CrowdStrike ended the quarter with a net cash position of $2.467B and current assets of $3.204B. Both of these entries are up significantly from the start of the year. Current liabilities amount to $1.817B, $1.483B which is made up of deferred revenue. The firm stands at quarter's end with a healthy enough current ratio of 1.36.
Total assets add up to $4.469B, including $517.785M worth of "goodwill" and other intangibles. At 11.6% of total assets, I see no problem here. Total liabilities less equity comes to $3.132B. This includes $740.6M in long-term debt and another $532.3M worth of deferred revenue labeled as non-current. CrowdStrke could pay off its debt-load more than three times over, out of pocket. This is a very strong balance sheet.
I have found 13 sell-side analysts rated at four stars or better at TipRanks who have also opined on CRWD since this earnings release. There are a bevy of cuts to price targets and one notable downgrade.
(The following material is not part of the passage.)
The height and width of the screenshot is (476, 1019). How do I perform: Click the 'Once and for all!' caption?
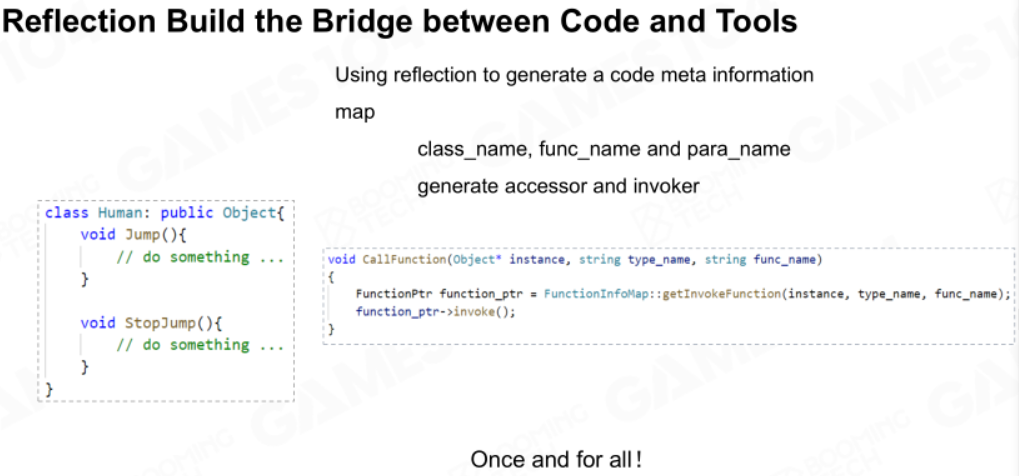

Among the 13, there are 12 "buy" or buy-equivalent ratings, and one "hold" rating. One of the "buys" chose not to set a target price. The average target price across the other 12 is $161.92 with a high of $180 (Shaul Eyal of Cowen & Co) and a low of $120 (Brad Reback of Stifel Nicolaus). Once omitting the high and low targets as outliers, the average target price rises to $164.30.
I don't think the third quarter, upon completion, looks bad at all. The fourth quarter revenue guide and the CEO's honest take during the conference call were enough to rattle shareholders in a name that came in trading at more than 100 times forward looking earnings. Investors who have not, really should read the transcript of the call. I tried to excerpt Kurtz's comments here for the purposes of writing an article short enough to be read. He goes into greater detail at some length during the call.
I respect the candid take, by the way. It should not be missed that the firm raised full year guidance for both revenue and profitability and reiterated the firm's vision to reach its target operating model during fiscal 2025 (CY 2024) and grow ending ARR to $5B by the end of FY 2026 (CY 2025).
Know what I think. I think CRWD is tradeable. More than that, starting at these levels, with a significantly reduced valuation, I think CRWD is becoming investable... especially with a forward looking earnings multiple more comparable to what we see at Palo Alto Networks (PANW) , and less comparable to valuation that Zscaler (ZS) traded at.
The stock remains in a downtrend and will test the lower line of descending support today. My thoughts? A small entry around $110. Followed by incremental purchases down to around $105. Then take a look. Zscaler reports on Thursday evening, so baby steps here.
I am looking at this as the start of a potentially long-term investment. I am not yet long the equity, as I took the time to write this piece first. I expect to be long before the day is out.